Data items
==========
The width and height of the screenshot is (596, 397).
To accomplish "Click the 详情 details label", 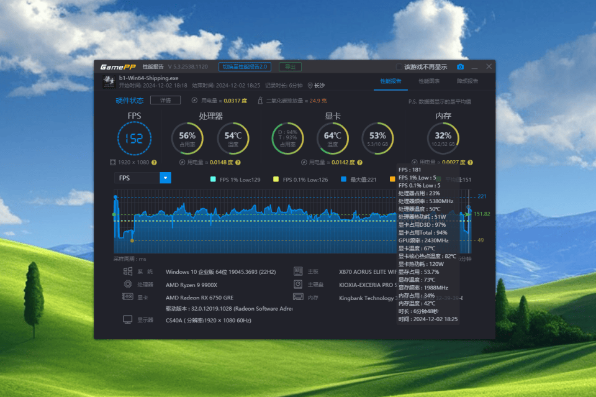I will point(164,100).
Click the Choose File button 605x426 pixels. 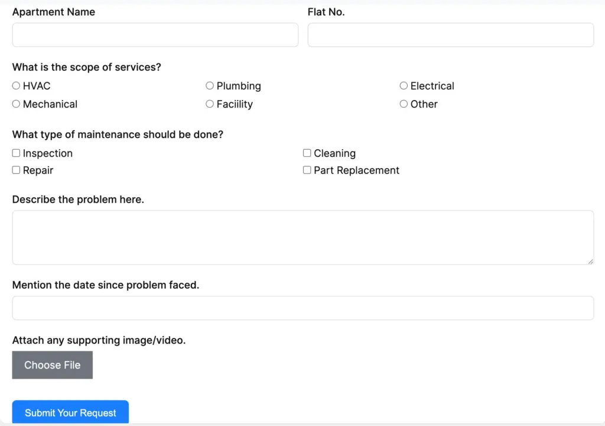pos(52,364)

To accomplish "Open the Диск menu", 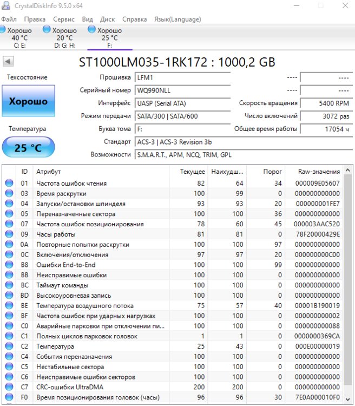I will [107, 19].
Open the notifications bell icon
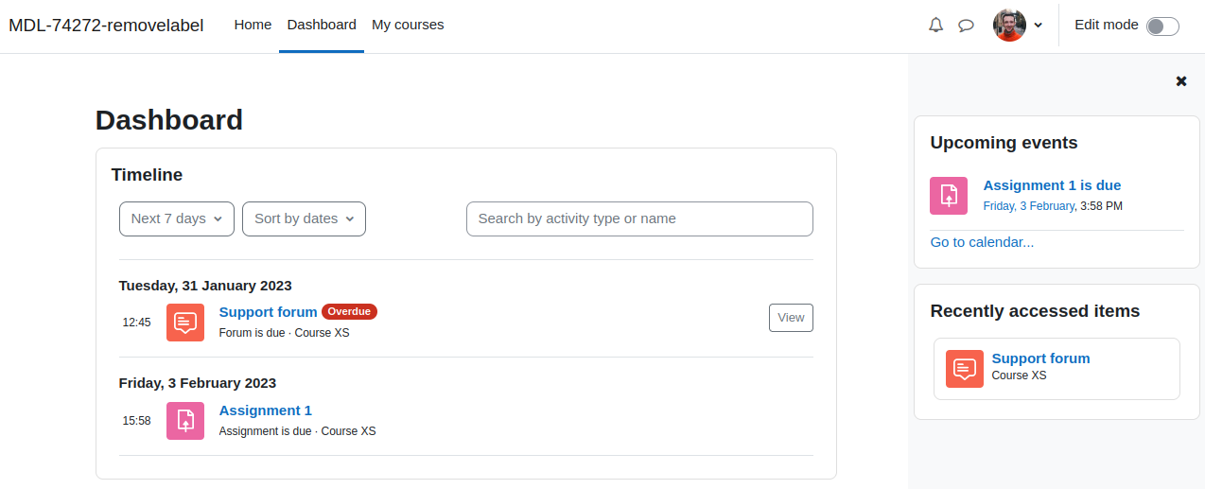The height and width of the screenshot is (489, 1205). [935, 26]
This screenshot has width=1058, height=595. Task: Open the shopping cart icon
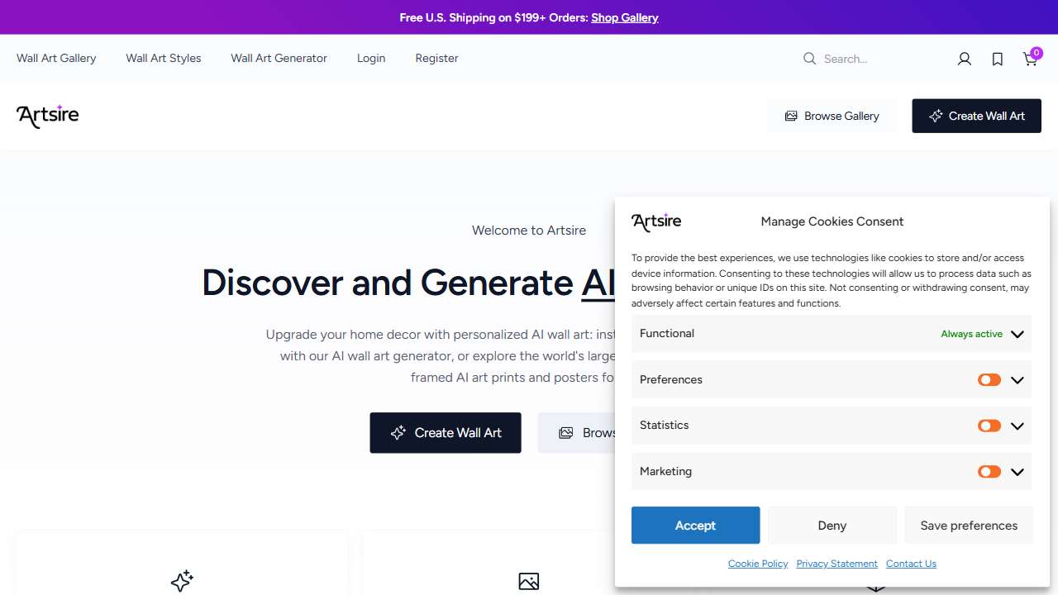[x=1030, y=59]
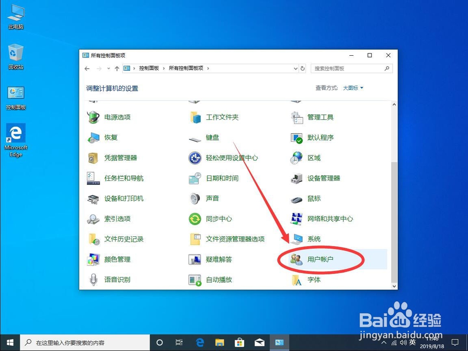Open the 查看方式 大图标 dropdown

tap(352, 88)
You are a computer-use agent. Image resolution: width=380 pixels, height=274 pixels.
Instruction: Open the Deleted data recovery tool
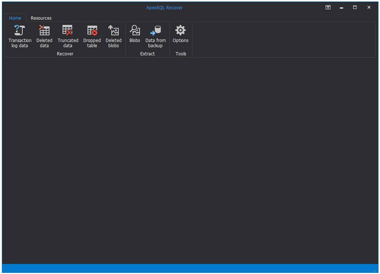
==========
Exercise prompt: When the line containing "This screenshot has" has been located, retype it and each line after it through the end of the records, excluding the pictures and adding nothing else.

Answer area:
This screenshot has width=1058, height=595. Task: Open the shopping cart icon
[x=1030, y=59]
Open the 查看方式 大图标 dropdown

tap(352, 88)
You are a computer-use agent. Image resolution: width=380 pixels, height=274 pixels.
Instruction: Open the Deleted data recovery tool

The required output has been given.